Noexec on /home

zaxxon · April 10, 2015, 4:14am

Hi all,

I read in some documents that it is advised to use the mount option noexec also on /home . I can live with a nosuid but since I am writing scripts in /home and also execute them for testing etc., it is very annoying if I would be forced to copy the scripts all the time to /tmp for executing them.
Sadly in my current environment, admins are using noexec on /home as a standard setting on every box.

So from my view, noexec on /home is a tad too much.
Does anyone of you have experience with this in your environment or is there a mere explicit example, why this is ok and should be a "must have"?

Thanks in forward.

Peasant · April 10, 2015, 5:35am

None as i see it.

You can still execute the script like bash script.sh , ignoring the noexec option completely.

Perhaps other members will shed more light on usage, but i don't see it securing anything special.

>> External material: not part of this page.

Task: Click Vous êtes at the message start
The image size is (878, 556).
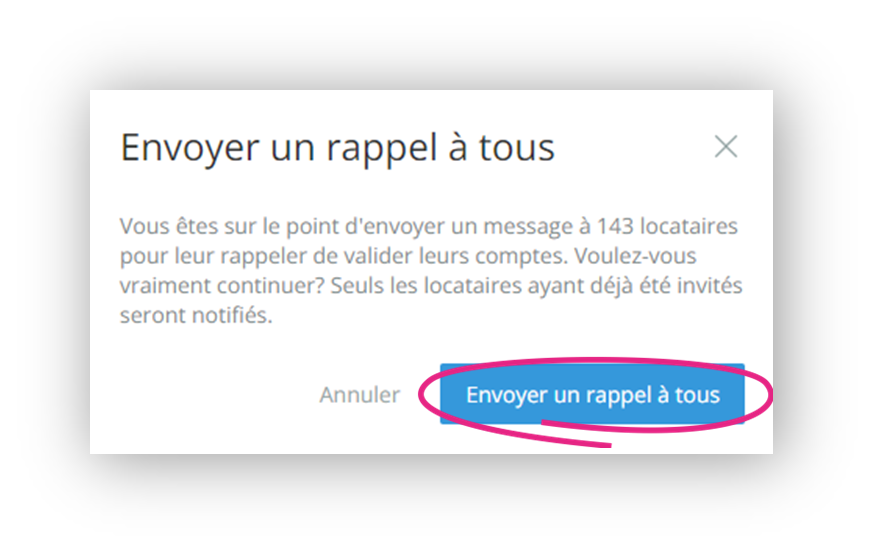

hergp · April 10, 2015, 5:53am

The only situation I can think of where this might be useful is a shared webhosting environment with ssh access. In this case the admins might want you not to execute any stuff not provided by the hoster.

But to make this work, there must not be one single place on any not noexec 'd filesystem where the user has write access, or he can run his programs from there.

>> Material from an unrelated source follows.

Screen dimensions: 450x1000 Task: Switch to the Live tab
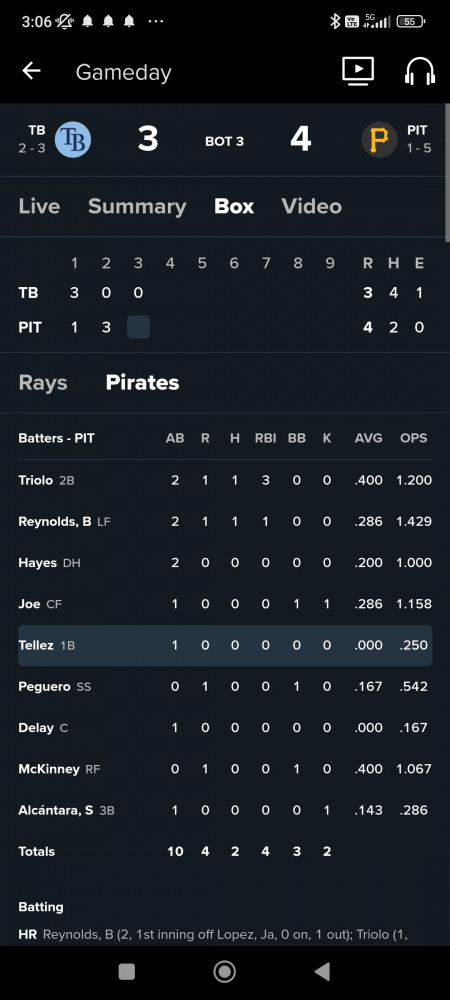(x=40, y=207)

Also, as Peasant pointed out, for shell scripts there is a trivial workaround.

achenle · April 10, 2015, 8:38am

Just work around it.

And rejoice in the plausible deniability it provides you should you ever want to run something they'd deem illicit. In order to nail you for that, they'd first have to demonstrate their own incompetence:

"I thought you had configured our systems so no one would be able to run unapproved apps?"

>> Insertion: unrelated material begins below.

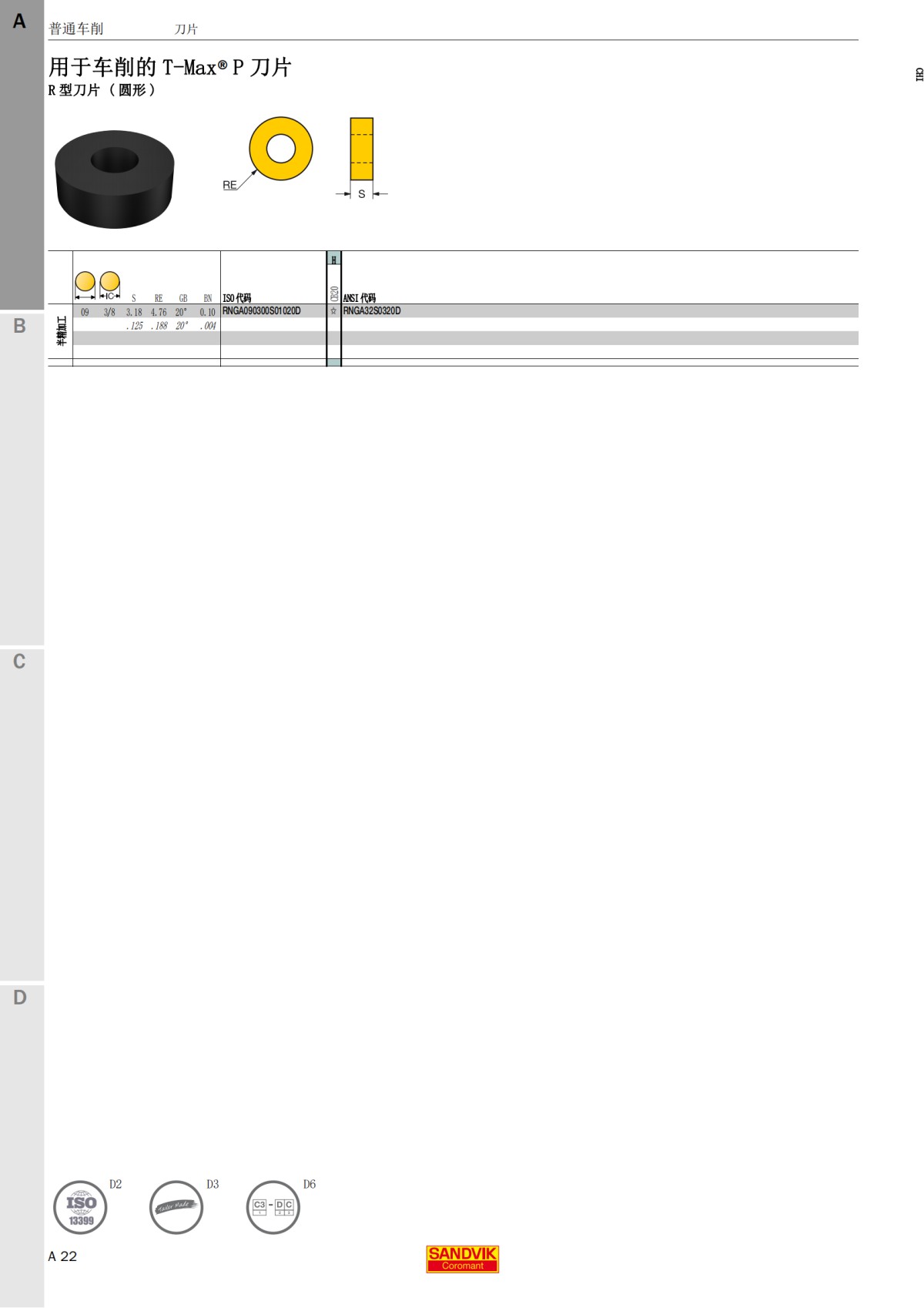Select the section B tab
The width and height of the screenshot is (924, 1308).
point(22,478)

"Well, we don't know what we're doing."

"Oh, but we should trust your claims about what zaxxon did?"

zaxxon · April 10, 2015, 10:35am

Hey guys,
thanks all for your answers. Proves that I didn't really seem to miss something crucial so far. Anyway as you said "work around it" is they way I will have to go since talking/discussion is futile.

I got an official answer but no explanation at all. Security is a killer argument here and it is applied generously here and they simply wait if someone starts to moan under this heavy blanket.
Anything else is looked at like as if it was heresy and I am getting tired of it

Have a nice weekend all!

Corona688 · April 10, 2015, 11:28am

Hang on, hang on -- they have noexec on home and don't have it on tmp? tmp is world-writable for goodness sake.

I have the opposite situation, noexec on /tmp/, normal home folders. I also have /boot mounted read-only, which was necessary to avoid an injection attack until the real vulnerability was discovered.